*Stated goal 1*.
In the discussion of Apple dropping Xserve, rewrite the paragraph beginning "It'd be extraordinarily difficult" as a single shorter sentence that keeps its main points.
*Stated goal 2*.
Reproduce the passage from the discussion of Apple dropping Xserve, word for word, from "Always thought they" to "relevant in clothing.".

*Source excerpt*.
I for one...
Always thought they were totally irrelevant in the server space. I think they're irrelevant in other spaces too (desktop), but let's not feed teh fanboi trollz.
Apple is canning its Xserve family of rack servers. In a terse note posted on the Mac maker's website, the company that the platform will no longer be available to buy after 31 January 2011. The move doesn't pave the way for a revamped product just after that date. "Apple will not be developing a future versions of Xserve," …
Since relevance correlates with newsworthiness, I think there's good evidence to raise a presumption that Apple are relevant on the desktop.
It'd be extraordinarily difficult to argue that they're relevant in the server space. Given the number of iPod socks they've sold, they're probably more relevant in clothing.
Well given Apple doesn't really do business computers it does seem curious that they made servers.
I do wonder though what they will do about their visual voicemail feature as I'm sure this feature required Apple servers to be provided to mobile operators.

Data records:
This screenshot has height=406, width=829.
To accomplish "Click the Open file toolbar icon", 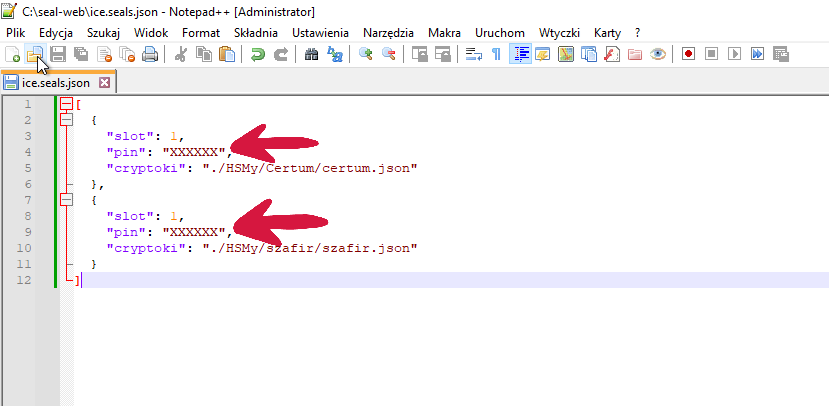I will 35,55.
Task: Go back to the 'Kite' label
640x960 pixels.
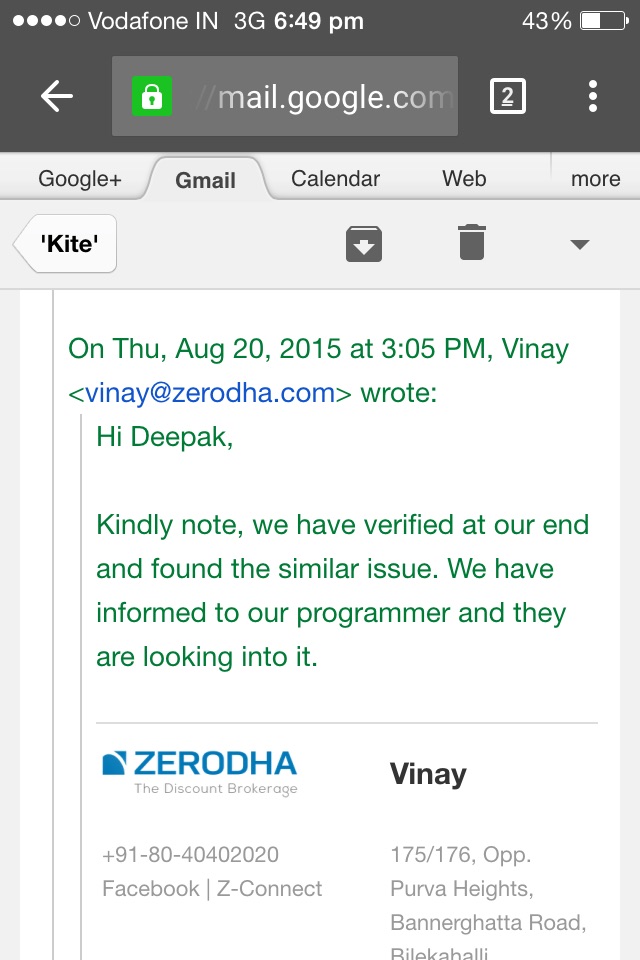Action: 66,244
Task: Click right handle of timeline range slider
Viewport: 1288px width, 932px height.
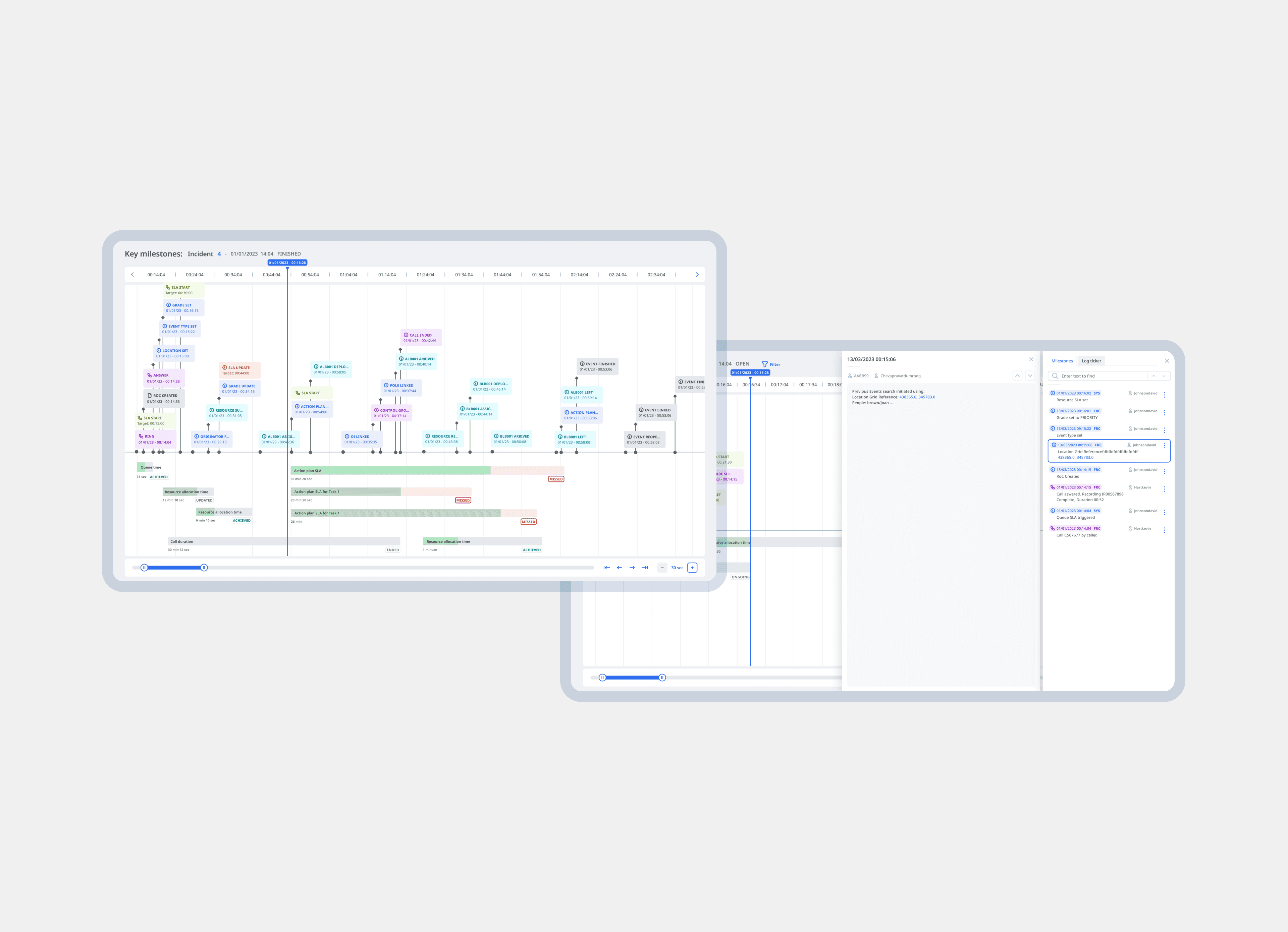Action: (204, 568)
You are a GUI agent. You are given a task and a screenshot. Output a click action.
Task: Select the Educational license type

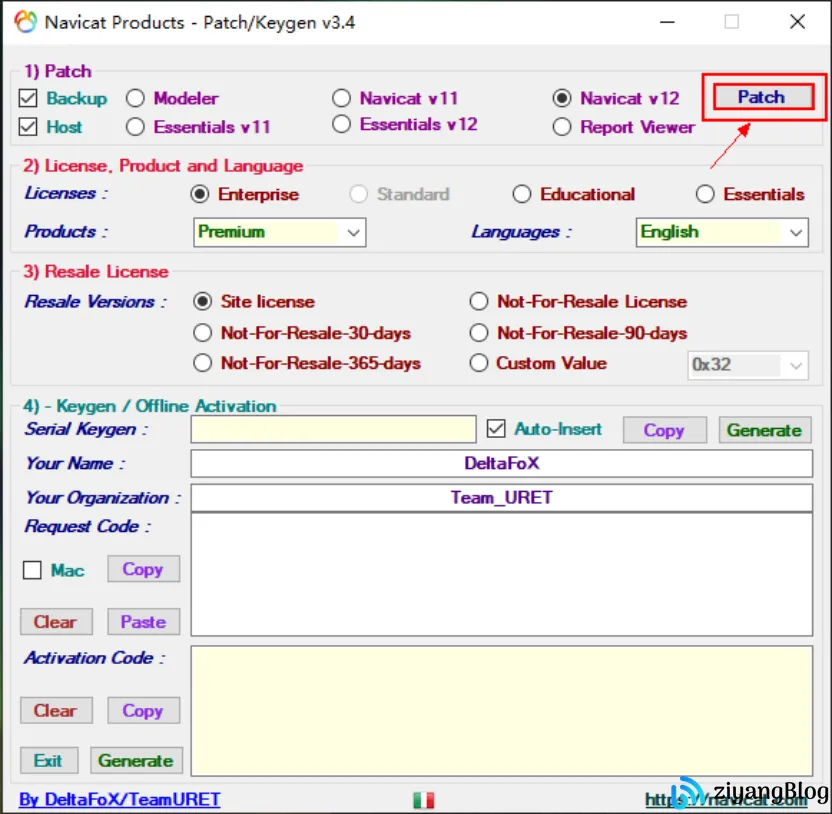(522, 194)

*Solution 1*.
Arguing that Apple matters in the server space would be extremely hard, and its iPod sock sales probably make it more relevant in clothing.

*Solution 2*.
Always thought they were totally irrelevant in the server space. I think they're irrelevant in other spaces too (desktop), but let's not feed teh fanboi trollz.
Apple is canning its Xserve family of rack servers. In a terse note posted on the Mac maker's website, the company that the platform will no longer be available to buy after 31 January 2011. The move doesn't pave the way for a revamped product just after that date. "Apple will not be developing a future versions of Xserve," …
Since relevance correlates with newsworthiness, I think there's good evidence to raise a presumption that Apple are relevant on the desktop.
It'd be extraordinarily difficult to argue that they're relevant in the server space. Given the number of iPod socks they've sold, they're probably more relevant in clothing.